[START]

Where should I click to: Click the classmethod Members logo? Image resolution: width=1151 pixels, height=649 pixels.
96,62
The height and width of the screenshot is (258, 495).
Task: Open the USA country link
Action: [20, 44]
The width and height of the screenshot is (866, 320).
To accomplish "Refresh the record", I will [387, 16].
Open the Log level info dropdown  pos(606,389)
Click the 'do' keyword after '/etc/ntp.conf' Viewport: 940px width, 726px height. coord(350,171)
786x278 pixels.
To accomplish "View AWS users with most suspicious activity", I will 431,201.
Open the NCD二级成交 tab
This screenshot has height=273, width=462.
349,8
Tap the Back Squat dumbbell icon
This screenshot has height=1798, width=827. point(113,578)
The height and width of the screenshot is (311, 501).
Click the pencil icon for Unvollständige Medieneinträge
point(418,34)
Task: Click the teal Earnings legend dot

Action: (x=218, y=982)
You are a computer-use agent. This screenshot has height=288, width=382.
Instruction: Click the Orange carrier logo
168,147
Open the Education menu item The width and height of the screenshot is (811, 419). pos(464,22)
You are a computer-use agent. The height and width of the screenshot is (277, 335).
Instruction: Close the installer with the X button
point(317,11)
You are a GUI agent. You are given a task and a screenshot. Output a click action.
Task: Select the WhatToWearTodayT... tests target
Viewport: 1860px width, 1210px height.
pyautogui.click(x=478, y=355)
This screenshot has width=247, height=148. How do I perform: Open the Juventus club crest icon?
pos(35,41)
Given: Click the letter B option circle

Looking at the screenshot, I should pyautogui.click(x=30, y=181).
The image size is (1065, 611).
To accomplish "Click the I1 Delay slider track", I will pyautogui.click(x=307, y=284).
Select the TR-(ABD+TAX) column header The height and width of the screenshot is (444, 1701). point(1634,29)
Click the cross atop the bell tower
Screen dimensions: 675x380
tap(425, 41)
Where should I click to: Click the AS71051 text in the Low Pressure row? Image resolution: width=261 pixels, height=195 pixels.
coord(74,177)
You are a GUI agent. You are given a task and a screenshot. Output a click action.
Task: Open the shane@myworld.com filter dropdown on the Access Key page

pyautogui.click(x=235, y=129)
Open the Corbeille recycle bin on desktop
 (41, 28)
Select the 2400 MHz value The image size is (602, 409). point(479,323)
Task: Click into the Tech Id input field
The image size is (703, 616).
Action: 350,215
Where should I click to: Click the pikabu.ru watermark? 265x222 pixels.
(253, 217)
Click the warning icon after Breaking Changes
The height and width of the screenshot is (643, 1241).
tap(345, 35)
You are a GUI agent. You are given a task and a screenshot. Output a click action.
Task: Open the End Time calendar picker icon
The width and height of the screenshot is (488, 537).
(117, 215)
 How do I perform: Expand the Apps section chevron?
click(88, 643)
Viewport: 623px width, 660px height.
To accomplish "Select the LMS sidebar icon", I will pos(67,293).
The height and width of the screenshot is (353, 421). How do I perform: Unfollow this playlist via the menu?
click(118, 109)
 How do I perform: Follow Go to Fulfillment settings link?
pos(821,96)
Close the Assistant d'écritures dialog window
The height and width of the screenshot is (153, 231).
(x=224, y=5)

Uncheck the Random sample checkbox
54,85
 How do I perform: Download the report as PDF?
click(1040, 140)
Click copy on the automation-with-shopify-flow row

[END]

Problem to work on →
Rewrite the lines above as a JSON list of strings, one string per line, leaving out blank lines.

Output below →
[
  "Where should I click to: Click the classmethod Members logo? Image resolution: width=1151 pixels, height=649 pixels.",
  "96,62",
  "The height and width of the screenshot is (258, 495).",
  "Task: Open the USA country link",
  "Action: [20, 44]",
  "The width and height of the screenshot is (866, 320).",
  "To accomplish \"Refresh the record\", I will [387, 16].",
  "Open the Log level info dropdown  pos(606,389)",
  "Click the 'do' keyword after '/etc/ntp.conf' Viewport: 940px width, 726px height. coord(350,171)",
  "786x278 pixels.",
  "To accomplish \"View AWS users with most suspicious activity\", I will 431,201.",
  "Open the NCD二级成交 tab",
  "This screenshot has height=273, width=462.",
  "349,8",
  "Tap the Back Squat dumbbell icon",
  "This screenshot has height=1798, width=827. point(113,578)",
  "The height and width of the screenshot is (311, 501).",
  "Click the pencil icon for Unvollständige Medieneinträge",
  "point(418,34)",
  "Task: Click the teal Earnings legend dot",
  "Action: (x=218, y=982)",
  "You are a computer-use agent. This screenshot has height=288, width=382.",
  "Instruction: Click the Orange carrier logo",
  "168,147",
  "Open the Education menu item The width and height of the screenshot is (811, 419). pos(464,22)",
  "You are a computer-use agent. The height and width of the screenshot is (277, 335).",
  "Instruction: Close the installer with the X button",
  "point(317,11)",
  "You are a GUI agent. You are given a task and a screenshot. Output a click action.",
  "Task: Select the WhatToWearTodayT... tests target",
  "Viewport: 1860px width, 1210px height.",
  "pyautogui.click(x=478, y=355)",
  "This screenshot has width=247, height=148. How do I perform: Open the Juventus club crest icon?",
  "pos(35,41)",
  "Given: Click the letter B option circle",
  "Looking at the screenshot, I should pyautogui.click(x=30, y=181).",
  "The image size is (1065, 611).",
  "To accomplish \"Click the I1 Delay slider track\", I will pyautogui.click(x=307, y=284).",
  "Select the TR-(ABD+TAX) column header The height and width of the screenshot is (444, 1701). point(1634,29)",
  "Click the cross atop the bell tower",
  "Screen dimensions: 675x380",
  "tap(425, 41)",
  "Where should I click to: Click the AS71051 text in the Low Pressure row? Image resolution: width=261 pixels, height=195 pixels.",
  "coord(74,177)",
  "You are a GUI agent. You are given a task and a screenshot. Output a click action.",
  "Task: Open the shane@myworld.com filter dropdown on the Access Key page",
  "pyautogui.click(x=235, y=129)",
  "Open the Corbeille recycle bin on desktop",
  " (41, 28)",
  "Select the 2400 MHz value The image size is (602, 409). point(479,323)",
  "Task: Click into the Tech Id input field",
  "The image size is (703, 616).",
  "Action: 350,215",
  "Where should I click to: Click the pikabu.ru watermark? 265x222 pixels.",
  "(253, 217)",
  "Click the warning icon after Breaking Changes",
  "The height and width of the screenshot is (643, 1241).",
  "tap(345, 35)",
  "You are a GUI agent. You are given a task and a screenshot. Output a click action.",
  "Task: Open the End Time calendar picker icon",
  "The width and height of the screenshot is (488, 537).",
  "(117, 215)",
  " How do I perform: Expand the Apps section chevron?",
  "click(88, 643)",
  "Viewport: 623px width, 660px height.",
  "To accomplish \"Select the LMS sidebar icon\", I will pos(67,293).",
  "The height and width of the screenshot is (353, 421). How do I perform: Unfollow this playlist via the menu?",
  "click(118, 109)",
  " How do I perform: Follow Go to Fulfillment settings link?",
  "pos(821,96)",
  "Close the Assistant d'écritures dialog window",
  "The height and width of the screenshot is (153, 231).",
  "(x=224, y=5)",
  "Uncheck the Random sample checkbox",
  "54,85",
  " How do I perform: Download the report as PDF?",
  "click(1040, 140)",
  "Click copy on the automation-with-shopify-flow row"
]